We want to identify the richest and poorest municipality in 2016. The best option is to look on PIT+CIT revenues in 2016.

In [24]:
pl_merged[['rev_pc', 'rev_bud_pc']].describe()
Out[24]:
rev_pc rev_bud_pc
count 2466.000000 2466.000000
mean 1608.749698 565.500313
std 1226.769594 312.981626
min 508.167882 137.535044
25% 1088.032933 360.831469
50% 1399.670300 480.206368
75% 1841.646733 683.643590
max 44239.790076 3211.449533
In [25]:
poorest_id = pl_merged['rev_bud_pc'].idxmin()
richest_id = pl_merged['rev_bud_pc'].idxmax()

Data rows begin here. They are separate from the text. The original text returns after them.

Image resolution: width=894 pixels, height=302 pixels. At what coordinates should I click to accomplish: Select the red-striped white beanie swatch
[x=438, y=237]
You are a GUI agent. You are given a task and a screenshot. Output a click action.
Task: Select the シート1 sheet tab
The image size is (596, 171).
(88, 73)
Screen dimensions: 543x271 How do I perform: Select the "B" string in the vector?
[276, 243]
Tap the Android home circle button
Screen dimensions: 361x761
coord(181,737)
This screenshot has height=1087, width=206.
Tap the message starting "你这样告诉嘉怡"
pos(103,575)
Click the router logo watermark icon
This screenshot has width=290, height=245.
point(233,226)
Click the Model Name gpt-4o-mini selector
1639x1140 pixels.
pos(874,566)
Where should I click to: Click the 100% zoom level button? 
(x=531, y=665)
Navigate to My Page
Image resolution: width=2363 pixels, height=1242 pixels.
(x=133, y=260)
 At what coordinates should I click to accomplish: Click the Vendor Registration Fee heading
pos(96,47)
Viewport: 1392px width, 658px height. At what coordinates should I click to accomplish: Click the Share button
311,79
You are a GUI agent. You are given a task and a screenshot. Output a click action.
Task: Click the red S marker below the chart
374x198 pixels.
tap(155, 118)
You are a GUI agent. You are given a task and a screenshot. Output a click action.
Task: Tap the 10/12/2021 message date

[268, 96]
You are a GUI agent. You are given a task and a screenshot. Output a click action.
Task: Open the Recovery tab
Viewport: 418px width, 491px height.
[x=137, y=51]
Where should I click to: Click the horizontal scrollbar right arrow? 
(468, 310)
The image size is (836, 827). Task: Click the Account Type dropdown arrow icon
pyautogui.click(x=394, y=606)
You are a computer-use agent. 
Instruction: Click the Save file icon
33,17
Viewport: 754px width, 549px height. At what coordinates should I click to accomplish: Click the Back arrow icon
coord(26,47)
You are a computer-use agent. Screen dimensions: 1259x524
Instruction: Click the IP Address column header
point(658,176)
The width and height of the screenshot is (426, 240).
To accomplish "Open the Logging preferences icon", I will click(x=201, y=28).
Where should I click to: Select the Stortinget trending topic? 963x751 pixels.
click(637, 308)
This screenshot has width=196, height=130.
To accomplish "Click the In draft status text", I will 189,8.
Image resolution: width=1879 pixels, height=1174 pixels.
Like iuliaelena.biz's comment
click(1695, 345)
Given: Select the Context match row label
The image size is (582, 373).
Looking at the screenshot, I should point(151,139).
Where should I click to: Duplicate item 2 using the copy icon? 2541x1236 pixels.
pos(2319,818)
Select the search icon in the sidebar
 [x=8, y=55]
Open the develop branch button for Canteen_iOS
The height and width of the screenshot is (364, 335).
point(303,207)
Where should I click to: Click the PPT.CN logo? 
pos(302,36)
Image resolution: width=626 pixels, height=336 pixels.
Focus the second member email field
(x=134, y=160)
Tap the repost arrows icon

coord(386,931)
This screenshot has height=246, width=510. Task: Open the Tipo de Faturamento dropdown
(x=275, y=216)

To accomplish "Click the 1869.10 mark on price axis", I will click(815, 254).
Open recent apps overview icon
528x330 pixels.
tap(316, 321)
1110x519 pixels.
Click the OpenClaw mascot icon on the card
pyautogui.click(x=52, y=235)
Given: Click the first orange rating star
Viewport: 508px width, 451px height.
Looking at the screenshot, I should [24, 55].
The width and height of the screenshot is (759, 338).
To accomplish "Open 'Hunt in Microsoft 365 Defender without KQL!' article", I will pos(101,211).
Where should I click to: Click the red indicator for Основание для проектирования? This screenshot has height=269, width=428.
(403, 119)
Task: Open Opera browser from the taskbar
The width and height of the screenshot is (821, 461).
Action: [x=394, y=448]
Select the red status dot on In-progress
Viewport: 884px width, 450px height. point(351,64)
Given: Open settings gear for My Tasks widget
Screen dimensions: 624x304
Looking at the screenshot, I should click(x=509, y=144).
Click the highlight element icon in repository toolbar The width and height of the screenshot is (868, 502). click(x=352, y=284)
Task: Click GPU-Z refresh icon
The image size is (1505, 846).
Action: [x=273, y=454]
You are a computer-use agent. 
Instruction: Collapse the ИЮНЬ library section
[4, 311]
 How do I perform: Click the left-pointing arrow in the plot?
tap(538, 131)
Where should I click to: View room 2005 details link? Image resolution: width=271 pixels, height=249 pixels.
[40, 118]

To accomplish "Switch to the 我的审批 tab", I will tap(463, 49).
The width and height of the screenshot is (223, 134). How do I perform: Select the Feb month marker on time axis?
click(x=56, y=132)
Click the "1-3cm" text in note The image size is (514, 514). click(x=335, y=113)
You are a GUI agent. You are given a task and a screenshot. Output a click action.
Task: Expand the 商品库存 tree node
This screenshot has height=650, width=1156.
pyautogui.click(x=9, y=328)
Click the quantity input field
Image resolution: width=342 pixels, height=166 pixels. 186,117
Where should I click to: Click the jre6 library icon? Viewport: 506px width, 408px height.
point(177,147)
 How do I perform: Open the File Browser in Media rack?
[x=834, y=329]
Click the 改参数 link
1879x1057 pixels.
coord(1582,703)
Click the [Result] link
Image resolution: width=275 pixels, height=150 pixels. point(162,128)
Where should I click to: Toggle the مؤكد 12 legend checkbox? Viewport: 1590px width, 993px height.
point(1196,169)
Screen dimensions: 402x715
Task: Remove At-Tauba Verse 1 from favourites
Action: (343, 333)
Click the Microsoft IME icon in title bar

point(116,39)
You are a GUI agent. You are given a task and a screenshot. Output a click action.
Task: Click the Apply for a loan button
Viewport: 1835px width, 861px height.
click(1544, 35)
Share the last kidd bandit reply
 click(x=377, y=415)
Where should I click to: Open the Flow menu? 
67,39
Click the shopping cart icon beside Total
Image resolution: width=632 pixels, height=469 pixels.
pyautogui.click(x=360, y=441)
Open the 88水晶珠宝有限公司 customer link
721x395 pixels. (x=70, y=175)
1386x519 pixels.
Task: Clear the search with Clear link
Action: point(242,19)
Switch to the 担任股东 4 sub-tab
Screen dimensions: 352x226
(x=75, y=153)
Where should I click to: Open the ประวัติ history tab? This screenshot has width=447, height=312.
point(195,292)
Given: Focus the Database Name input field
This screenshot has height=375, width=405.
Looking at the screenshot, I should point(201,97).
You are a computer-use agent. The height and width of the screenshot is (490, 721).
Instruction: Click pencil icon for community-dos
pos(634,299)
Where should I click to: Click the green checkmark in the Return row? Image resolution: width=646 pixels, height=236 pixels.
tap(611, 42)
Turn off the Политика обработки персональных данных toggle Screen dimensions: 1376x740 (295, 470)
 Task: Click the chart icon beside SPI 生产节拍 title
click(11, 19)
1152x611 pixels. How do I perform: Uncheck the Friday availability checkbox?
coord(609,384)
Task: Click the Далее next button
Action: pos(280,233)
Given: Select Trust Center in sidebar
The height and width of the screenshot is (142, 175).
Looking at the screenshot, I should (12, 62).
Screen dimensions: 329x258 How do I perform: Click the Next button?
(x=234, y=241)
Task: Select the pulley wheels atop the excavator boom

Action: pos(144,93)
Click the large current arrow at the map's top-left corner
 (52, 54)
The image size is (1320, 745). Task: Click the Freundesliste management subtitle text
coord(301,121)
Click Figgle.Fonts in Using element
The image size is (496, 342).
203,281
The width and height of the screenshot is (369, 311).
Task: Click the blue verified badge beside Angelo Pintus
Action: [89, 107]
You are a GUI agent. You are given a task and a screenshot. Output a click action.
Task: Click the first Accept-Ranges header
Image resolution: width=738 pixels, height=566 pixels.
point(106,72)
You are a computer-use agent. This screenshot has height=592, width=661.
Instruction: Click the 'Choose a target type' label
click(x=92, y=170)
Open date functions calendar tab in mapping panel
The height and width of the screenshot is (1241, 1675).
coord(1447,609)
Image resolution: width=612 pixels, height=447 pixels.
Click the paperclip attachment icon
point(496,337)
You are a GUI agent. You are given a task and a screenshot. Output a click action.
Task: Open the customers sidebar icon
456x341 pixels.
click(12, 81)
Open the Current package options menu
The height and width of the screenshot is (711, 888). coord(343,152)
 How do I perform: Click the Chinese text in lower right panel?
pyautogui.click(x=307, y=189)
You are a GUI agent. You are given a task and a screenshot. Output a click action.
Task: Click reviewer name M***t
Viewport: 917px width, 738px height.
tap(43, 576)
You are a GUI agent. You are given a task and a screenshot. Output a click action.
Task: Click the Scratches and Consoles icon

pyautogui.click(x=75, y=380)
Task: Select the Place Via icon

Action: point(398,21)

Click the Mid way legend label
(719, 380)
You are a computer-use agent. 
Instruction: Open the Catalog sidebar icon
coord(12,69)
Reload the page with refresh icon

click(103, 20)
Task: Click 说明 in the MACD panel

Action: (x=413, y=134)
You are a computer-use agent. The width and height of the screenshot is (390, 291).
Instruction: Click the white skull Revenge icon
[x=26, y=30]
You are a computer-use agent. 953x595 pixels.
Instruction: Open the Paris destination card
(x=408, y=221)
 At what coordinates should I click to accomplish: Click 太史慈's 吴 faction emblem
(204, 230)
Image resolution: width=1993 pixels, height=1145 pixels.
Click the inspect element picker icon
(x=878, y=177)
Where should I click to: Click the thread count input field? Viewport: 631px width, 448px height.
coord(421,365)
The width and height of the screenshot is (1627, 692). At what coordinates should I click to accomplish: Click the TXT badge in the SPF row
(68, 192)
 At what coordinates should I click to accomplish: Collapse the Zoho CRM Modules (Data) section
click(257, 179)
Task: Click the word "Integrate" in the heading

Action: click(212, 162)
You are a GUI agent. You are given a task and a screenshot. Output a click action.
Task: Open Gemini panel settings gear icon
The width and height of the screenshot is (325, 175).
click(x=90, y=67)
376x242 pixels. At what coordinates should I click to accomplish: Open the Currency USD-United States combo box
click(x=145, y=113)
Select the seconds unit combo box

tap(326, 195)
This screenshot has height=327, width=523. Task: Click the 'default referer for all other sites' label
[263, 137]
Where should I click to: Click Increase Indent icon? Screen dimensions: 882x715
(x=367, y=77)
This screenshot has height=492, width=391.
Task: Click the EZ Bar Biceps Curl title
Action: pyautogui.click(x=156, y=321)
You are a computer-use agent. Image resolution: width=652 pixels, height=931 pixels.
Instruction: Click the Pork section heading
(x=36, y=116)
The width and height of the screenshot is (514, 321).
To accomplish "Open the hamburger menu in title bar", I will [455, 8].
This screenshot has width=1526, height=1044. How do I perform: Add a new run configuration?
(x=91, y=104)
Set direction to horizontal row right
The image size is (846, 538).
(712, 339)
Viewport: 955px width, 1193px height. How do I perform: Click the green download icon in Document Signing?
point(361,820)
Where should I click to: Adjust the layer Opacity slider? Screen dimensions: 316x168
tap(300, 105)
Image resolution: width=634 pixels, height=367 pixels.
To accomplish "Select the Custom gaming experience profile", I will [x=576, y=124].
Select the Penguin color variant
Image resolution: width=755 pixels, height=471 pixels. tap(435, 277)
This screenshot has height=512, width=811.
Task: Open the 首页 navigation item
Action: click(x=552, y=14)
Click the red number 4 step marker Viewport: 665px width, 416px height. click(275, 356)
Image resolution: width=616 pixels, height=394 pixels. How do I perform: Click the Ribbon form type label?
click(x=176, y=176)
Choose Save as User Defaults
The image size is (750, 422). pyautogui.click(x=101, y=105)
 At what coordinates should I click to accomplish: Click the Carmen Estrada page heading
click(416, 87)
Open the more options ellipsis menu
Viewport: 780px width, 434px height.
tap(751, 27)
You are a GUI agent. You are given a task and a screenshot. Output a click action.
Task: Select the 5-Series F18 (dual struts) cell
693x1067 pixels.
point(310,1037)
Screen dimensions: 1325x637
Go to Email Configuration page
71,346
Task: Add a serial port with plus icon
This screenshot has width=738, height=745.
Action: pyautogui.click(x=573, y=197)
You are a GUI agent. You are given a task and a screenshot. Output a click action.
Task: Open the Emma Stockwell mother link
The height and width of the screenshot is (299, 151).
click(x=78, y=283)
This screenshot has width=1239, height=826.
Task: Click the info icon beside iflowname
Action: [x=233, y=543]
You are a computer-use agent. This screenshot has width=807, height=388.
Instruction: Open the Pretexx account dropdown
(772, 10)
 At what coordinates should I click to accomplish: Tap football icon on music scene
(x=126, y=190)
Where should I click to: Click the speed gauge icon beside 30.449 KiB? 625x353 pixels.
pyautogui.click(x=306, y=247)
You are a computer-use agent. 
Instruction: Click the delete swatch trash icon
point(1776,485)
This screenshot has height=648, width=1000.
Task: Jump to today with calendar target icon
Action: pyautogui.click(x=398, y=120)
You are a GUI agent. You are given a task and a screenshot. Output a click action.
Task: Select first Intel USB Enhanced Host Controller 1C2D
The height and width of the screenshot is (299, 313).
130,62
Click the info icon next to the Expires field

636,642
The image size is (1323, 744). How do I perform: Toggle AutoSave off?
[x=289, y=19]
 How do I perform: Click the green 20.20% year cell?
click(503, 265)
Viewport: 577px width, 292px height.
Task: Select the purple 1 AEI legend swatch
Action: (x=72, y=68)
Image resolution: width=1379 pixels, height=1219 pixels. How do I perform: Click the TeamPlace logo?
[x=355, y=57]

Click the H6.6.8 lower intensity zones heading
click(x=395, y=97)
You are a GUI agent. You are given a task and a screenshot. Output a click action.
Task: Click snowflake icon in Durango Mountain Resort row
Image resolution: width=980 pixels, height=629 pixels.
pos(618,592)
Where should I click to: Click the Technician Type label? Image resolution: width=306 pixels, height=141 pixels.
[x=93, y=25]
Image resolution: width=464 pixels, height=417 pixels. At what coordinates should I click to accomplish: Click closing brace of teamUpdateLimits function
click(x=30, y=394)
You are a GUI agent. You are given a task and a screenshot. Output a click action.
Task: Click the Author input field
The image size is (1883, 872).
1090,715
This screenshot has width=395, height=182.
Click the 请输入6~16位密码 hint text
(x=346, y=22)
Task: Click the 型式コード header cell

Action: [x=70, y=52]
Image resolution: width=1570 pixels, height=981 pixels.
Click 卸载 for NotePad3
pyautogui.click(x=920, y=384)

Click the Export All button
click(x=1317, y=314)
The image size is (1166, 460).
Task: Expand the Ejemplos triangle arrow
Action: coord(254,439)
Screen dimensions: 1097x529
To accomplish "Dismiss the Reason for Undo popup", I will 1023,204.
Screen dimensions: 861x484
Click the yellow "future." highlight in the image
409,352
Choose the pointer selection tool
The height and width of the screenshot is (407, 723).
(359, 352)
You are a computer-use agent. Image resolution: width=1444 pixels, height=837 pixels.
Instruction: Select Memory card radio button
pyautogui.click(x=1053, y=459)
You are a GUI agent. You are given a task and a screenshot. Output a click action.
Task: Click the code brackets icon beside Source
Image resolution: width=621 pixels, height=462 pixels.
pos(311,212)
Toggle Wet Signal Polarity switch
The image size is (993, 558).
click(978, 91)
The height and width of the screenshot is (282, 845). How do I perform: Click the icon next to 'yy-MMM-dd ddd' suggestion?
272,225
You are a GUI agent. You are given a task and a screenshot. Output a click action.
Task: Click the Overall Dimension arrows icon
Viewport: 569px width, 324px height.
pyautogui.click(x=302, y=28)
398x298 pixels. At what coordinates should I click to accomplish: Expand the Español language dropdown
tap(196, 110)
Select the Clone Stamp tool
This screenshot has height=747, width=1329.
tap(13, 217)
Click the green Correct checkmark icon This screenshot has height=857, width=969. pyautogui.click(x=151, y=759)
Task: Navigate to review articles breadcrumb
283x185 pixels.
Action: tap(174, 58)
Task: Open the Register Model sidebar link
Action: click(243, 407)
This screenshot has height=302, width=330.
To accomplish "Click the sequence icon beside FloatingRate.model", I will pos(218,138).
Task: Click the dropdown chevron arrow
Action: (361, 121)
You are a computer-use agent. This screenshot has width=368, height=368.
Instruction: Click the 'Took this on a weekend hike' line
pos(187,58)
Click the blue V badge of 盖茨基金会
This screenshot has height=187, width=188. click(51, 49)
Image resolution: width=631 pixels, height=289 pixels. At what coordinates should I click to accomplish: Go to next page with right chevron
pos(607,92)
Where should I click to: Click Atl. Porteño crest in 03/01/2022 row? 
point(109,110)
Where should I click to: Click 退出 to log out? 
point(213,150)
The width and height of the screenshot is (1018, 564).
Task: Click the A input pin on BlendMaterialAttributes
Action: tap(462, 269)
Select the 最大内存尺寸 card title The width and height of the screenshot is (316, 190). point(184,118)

pl_merged.iloc[[poorest_id, richest_id]]
Out[25]:
jpt_kod_je jpt_nazwa_ geometry area Kod pers own_total own_bud pop_dens rev_pc rev_bud_pc
1583 2007062 Przytuły POLYGON ((715188.922301696 622743.605402404, 7... 7.114442e+07 2007062 2167.0 1227927.69 298038.44 0.030459 566.648680 137.535044
1213 1405021 Podkowa Leśna POLYGON ((616354.062299964 474650.463718515, 6... 1.009900e+07 1405021 3853.0 19006721.24 12373715.05 0.381523 4932.966841 3211.449533

Conclusions

So! Now we know that the wealthiest municipality in Poland in 2016 was Podkowa Leśna. Incomes in general have a pattern similar to Polish partitions before 1918.

Geopandas is a nice way to load and modify maps in Python. Adding to that Pandas functionality we can get a nice pipeline. It of course requires much more work than other GUI tools, but has the share advantage of repeatability. It is easy to modify the whole work process and not to have to click everything through from the beginning. One drawback is in geo data preparation. Here QGIS offers more tools for geometric manipulation. Combining the two can be quite a time saving experience.